### [The problem]
Copy each line of the data below in which the word "assistenza" can be found.

(Stored records)
+++
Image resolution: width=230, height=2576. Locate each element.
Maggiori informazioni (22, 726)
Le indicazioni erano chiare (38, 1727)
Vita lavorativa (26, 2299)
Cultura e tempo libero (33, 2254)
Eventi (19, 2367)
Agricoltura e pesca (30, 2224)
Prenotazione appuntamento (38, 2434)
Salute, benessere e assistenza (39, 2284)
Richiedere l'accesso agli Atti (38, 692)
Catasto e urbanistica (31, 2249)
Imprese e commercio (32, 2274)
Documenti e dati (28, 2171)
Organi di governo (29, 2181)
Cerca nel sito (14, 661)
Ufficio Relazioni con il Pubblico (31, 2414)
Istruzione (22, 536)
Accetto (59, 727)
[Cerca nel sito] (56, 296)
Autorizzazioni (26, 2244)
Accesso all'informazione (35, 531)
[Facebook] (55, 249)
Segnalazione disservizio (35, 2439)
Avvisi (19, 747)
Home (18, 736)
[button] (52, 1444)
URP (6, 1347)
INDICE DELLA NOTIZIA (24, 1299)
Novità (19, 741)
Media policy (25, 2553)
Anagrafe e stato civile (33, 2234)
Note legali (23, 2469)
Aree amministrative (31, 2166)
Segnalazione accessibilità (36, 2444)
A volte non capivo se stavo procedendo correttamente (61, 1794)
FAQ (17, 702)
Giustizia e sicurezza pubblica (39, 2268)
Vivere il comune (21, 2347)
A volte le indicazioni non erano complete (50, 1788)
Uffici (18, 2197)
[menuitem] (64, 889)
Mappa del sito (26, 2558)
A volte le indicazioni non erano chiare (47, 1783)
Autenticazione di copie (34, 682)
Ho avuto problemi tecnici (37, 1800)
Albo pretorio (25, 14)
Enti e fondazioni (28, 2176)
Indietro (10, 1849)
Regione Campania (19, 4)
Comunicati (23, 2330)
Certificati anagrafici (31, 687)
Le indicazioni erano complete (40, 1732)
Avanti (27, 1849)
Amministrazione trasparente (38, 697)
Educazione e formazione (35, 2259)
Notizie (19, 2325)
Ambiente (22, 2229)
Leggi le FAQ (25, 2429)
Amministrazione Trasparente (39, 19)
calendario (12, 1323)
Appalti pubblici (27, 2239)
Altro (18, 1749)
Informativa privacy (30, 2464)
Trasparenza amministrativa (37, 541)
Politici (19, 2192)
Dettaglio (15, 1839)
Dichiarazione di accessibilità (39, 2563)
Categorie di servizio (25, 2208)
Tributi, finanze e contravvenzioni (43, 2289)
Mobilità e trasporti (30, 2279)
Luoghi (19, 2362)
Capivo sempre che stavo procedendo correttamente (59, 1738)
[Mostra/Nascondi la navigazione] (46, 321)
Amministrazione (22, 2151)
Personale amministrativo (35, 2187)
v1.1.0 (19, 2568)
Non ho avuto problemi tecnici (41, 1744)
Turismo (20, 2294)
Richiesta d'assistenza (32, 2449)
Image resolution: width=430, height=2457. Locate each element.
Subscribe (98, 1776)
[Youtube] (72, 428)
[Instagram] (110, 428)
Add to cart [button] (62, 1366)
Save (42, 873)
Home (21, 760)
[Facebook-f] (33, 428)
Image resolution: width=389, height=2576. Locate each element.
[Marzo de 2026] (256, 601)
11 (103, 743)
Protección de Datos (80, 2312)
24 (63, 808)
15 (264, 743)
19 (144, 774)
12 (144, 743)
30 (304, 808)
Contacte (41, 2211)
+++
### [Output]
Salute, benessere e assistenza (39, 2284)
Richiesta d'assistenza (32, 2449)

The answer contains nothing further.